> WORK INSTRUCTIONS
Return exactly the lines of the records below, starting at the line that contains "Leave a Comment (505, 401)" and ending at the line that contains "Accueil (20, 125)", with both of those lines kept.

> TASK DATA
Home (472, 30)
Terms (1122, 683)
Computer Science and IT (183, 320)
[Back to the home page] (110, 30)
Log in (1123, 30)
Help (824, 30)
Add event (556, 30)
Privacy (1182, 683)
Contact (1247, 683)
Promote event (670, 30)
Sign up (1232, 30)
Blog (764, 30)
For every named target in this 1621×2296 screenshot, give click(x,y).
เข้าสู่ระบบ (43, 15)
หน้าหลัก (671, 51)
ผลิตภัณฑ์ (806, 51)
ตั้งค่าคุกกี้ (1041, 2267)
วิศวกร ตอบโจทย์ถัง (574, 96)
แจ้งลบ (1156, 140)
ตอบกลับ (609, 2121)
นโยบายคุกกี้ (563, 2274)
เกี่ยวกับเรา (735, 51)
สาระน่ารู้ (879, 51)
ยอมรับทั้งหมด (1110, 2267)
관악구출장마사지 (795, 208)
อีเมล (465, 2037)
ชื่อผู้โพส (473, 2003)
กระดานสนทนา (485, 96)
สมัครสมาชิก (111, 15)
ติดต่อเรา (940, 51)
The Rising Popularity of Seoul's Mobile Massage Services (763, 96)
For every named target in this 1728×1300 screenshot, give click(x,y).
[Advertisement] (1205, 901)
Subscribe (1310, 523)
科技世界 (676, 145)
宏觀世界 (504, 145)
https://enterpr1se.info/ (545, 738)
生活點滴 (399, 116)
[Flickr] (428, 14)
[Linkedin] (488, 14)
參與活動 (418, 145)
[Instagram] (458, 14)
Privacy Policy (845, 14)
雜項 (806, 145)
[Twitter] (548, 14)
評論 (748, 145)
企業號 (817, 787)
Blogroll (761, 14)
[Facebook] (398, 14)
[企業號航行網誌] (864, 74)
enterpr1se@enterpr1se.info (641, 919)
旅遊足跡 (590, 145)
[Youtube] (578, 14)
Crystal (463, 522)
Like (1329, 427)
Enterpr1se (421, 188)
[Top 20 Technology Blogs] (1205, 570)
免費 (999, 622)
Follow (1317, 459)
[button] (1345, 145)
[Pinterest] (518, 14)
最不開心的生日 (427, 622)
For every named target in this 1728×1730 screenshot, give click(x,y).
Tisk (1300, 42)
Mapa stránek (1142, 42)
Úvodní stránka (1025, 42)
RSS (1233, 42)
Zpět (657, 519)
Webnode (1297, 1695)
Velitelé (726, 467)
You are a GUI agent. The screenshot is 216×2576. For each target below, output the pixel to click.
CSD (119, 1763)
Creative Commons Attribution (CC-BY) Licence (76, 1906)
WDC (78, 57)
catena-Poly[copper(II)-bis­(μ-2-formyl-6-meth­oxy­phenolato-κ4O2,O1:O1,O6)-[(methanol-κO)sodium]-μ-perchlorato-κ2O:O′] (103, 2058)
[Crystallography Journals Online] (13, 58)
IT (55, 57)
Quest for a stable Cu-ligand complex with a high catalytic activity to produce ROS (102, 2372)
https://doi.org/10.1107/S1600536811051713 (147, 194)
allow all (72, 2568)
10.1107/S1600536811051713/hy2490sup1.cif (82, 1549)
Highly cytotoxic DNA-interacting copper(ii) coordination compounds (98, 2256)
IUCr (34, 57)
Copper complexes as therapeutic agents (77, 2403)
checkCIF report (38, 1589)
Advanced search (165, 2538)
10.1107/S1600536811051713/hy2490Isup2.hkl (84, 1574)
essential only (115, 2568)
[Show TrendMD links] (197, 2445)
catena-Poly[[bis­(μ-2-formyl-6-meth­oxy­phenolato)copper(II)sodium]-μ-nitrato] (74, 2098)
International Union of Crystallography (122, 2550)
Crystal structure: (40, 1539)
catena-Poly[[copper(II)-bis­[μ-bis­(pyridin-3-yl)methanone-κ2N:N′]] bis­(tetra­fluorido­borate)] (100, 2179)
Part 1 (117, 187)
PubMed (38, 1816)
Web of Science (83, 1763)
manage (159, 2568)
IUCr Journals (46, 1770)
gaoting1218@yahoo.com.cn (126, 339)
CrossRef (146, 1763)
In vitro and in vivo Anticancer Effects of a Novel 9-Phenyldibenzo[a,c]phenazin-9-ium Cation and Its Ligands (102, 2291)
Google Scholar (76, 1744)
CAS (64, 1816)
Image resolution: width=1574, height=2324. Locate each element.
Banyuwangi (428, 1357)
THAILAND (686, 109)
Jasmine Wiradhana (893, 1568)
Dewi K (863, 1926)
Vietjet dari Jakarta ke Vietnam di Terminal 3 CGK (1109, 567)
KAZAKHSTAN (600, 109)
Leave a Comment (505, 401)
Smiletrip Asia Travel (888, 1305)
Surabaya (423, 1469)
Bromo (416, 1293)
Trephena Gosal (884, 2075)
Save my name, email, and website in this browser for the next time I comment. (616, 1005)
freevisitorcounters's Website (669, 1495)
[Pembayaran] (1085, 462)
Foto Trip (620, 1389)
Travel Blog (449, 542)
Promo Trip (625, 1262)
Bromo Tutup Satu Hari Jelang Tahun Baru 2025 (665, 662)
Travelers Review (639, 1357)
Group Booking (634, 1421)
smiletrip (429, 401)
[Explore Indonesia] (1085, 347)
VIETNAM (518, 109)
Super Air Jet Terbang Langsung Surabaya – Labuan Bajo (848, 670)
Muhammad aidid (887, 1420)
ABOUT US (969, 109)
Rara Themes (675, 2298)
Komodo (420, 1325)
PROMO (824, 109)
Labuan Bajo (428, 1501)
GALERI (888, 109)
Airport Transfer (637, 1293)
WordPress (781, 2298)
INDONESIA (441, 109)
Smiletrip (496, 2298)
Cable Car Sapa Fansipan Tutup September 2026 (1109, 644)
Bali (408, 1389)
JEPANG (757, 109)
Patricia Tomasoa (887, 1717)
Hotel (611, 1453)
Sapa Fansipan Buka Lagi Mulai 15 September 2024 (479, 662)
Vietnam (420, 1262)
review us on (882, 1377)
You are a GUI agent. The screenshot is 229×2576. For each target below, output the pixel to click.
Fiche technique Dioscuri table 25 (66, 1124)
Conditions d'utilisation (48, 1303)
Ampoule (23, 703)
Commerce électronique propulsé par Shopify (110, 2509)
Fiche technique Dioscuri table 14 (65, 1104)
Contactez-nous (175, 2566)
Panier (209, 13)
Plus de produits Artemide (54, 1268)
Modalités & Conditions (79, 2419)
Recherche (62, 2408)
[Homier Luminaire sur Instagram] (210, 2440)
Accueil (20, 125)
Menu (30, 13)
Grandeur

> ANSWER SECTION
Leave a Comment (505, 401)
Smiletrip Asia Travel (888, 1305)
Surabaya (423, 1469)
Bromo (416, 1293)
Trephena Gosal (884, 2075)
Save my name, email, and website in this browser for the next time I comment. (616, 1005)
freevisitorcounters's Website (669, 1495)
[Pembayaran] (1085, 462)
Foto Trip (620, 1389)
Travel Blog (449, 542)
Promo Trip (625, 1262)
Bromo Tutup Satu Hari Jelang Tahun Baru 2025 (665, 662)
Travelers Review (639, 1357)
Group Booking (634, 1421)
smiletrip (429, 401)
[Explore Indonesia] (1085, 347)
VIETNAM (518, 109)
Super Air Jet Terbang Langsung Surabaya – Labuan Bajo (848, 670)
Muhammad aidid (887, 1420)
ABOUT US (969, 109)
Rara Themes (675, 2298)
Komodo (420, 1325)
PROMO (824, 109)
Labuan Bajo (428, 1501)
GALERI (888, 109)
Airport Transfer (637, 1293)
WordPress (781, 2298)
INDONESIA (441, 109)
Smiletrip (496, 2298)
Cable Car Sapa Fansipan Tutup September 2026 (1109, 644)
Bali (408, 1389)
JEPANG (757, 109)
Patricia Tomasoa (887, 1717)
Hotel (611, 1453)
Sapa Fansipan Buka Lagi Mulai 15 September 2024 (479, 662)
Vietnam (420, 1262)
review us on (882, 1377)
You are a GUI agent. The screenshot is 229×2576. For each target below, output the pixel to click.
Fiche technique Dioscuri table 25 (66, 1124)
Conditions d'utilisation (48, 1303)
Ampoule (23, 703)
Commerce électronique propulsé par Shopify (110, 2509)
Fiche technique Dioscuri table 14 (65, 1104)
Contactez-nous (175, 2566)
Panier (209, 13)
Plus de produits Artemide (54, 1268)
Modalités & Conditions (79, 2419)
Recherche (62, 2408)
[Homier Luminaire sur Instagram] (210, 2440)
Accueil (20, 125)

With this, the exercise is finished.